Viele Orte in der Alt- und Domstadt habe ich vor 2 Jahren bei meinem Kreuzfahrtbesuch besichtigt. Ich schwelge in Erinnerungen, fotografiere die meisten Hightlights erneut – nur mit viel weniger Menschen, stelle fest, daß sich meine Geocaching-App an meine einstigen Funde erinnert und füge ein paar neue Geocaches hinzu.

Jaaa, ich bin mit’m Radel da

Mit dem Fahrrad begebe ich mich auf Entdeckungstour in Stadtviertel außerhalb des Kreuzfahrer-Radars. In der Telliskivi Creative City bummle ich durch Shops und Cafés in renovierten Fabrikhallen. Ein Start-up zu gründen oder zumindest einen Co-Working-Space in einem der hipp eingerichteten Ziegelsteingebäude anzumieten erscheint hier so mühelos. Kurz nachdem ich den Spruch „It’s eco-friendy to buy Vintage“ fotografiere, setze ich dieses Statement bei Veronika in ihrem Vintage-Shop (Vintage hört sich einfach besser an als Second-hand) Koplicouture um. Wir verhandeln einen guten Preis für meine neue alte Burberry-Regenjacke („it’s also good for camping“) und vernetzen uns über die sozialen Medien.

Auf dem Markt Balti Jaama hinter dem Tallinner Bahnhof gibt es vieles, was das Shopping-Herz begehrt. Bezahlung mit Bargeld und kontaktlos per App praktiziere ich rege. In einem der Läden dort vermisse ich die Kasse. Wie wird bezahlt? Natürlich digital! Jedes Kleidungsstück ist in einer App hinterlegt. Wer etwas kauft, scannt den QR-Code, bekommt den Artikel angezeigt, klickt auf „Kaufen“, dadurch erfolgt die Bezahlung mit der hinterlegten Kreditkarte und man kann ohne Kontakt mit dem Verkaufspersonal aus dem Laden spazieren.
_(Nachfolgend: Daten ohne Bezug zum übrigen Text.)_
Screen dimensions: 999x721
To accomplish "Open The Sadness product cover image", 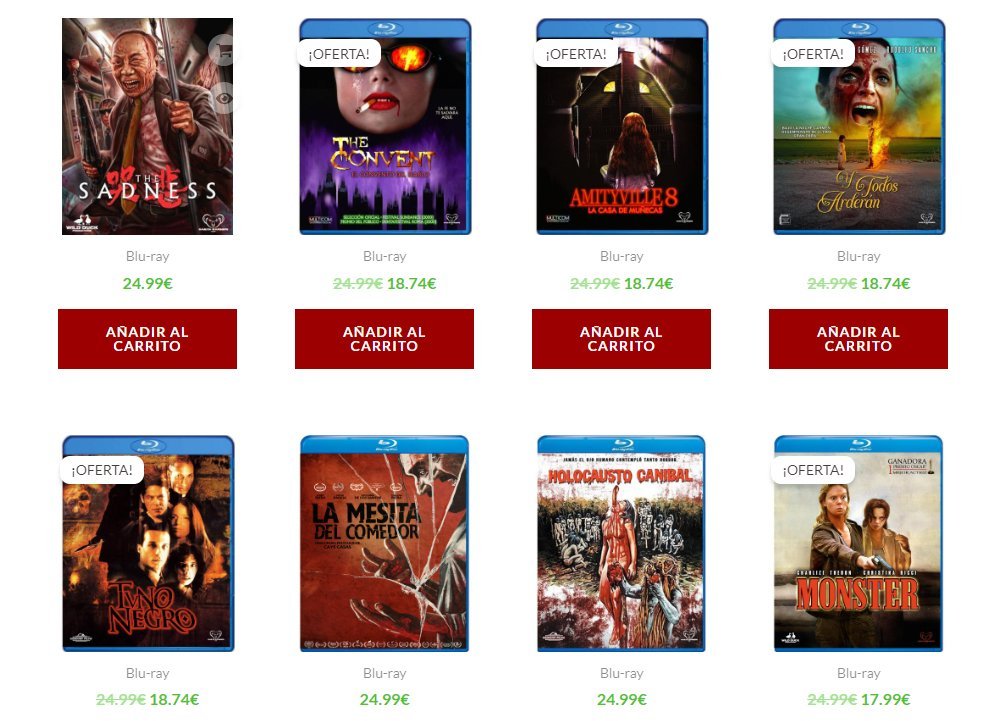I will coord(147,126).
Das Sortiment reicht über Antiquitäten, estnisches Handwerk und Dinge des täglichen Lebens.
Das Essensangebot läßt mein Genießerherz höher schlagen. Preiselbeeren schmecken nicht nur zum Camembert.
Durch die überdachte Bauweise würde ein Marktbummel auch bei Regenwetter Freude bereiten.

Der Sonntag heißt so, weil die Sonne scheint

Die Sonne zeigt Tallinn, was sie Ende September drauf hat und so radle ich die mit Fußgängern, Inlineskatern, Fahrrad- und E-Roller-Fahrern bevölkerte See-Promenade Richtung Strandort Pirita entlang.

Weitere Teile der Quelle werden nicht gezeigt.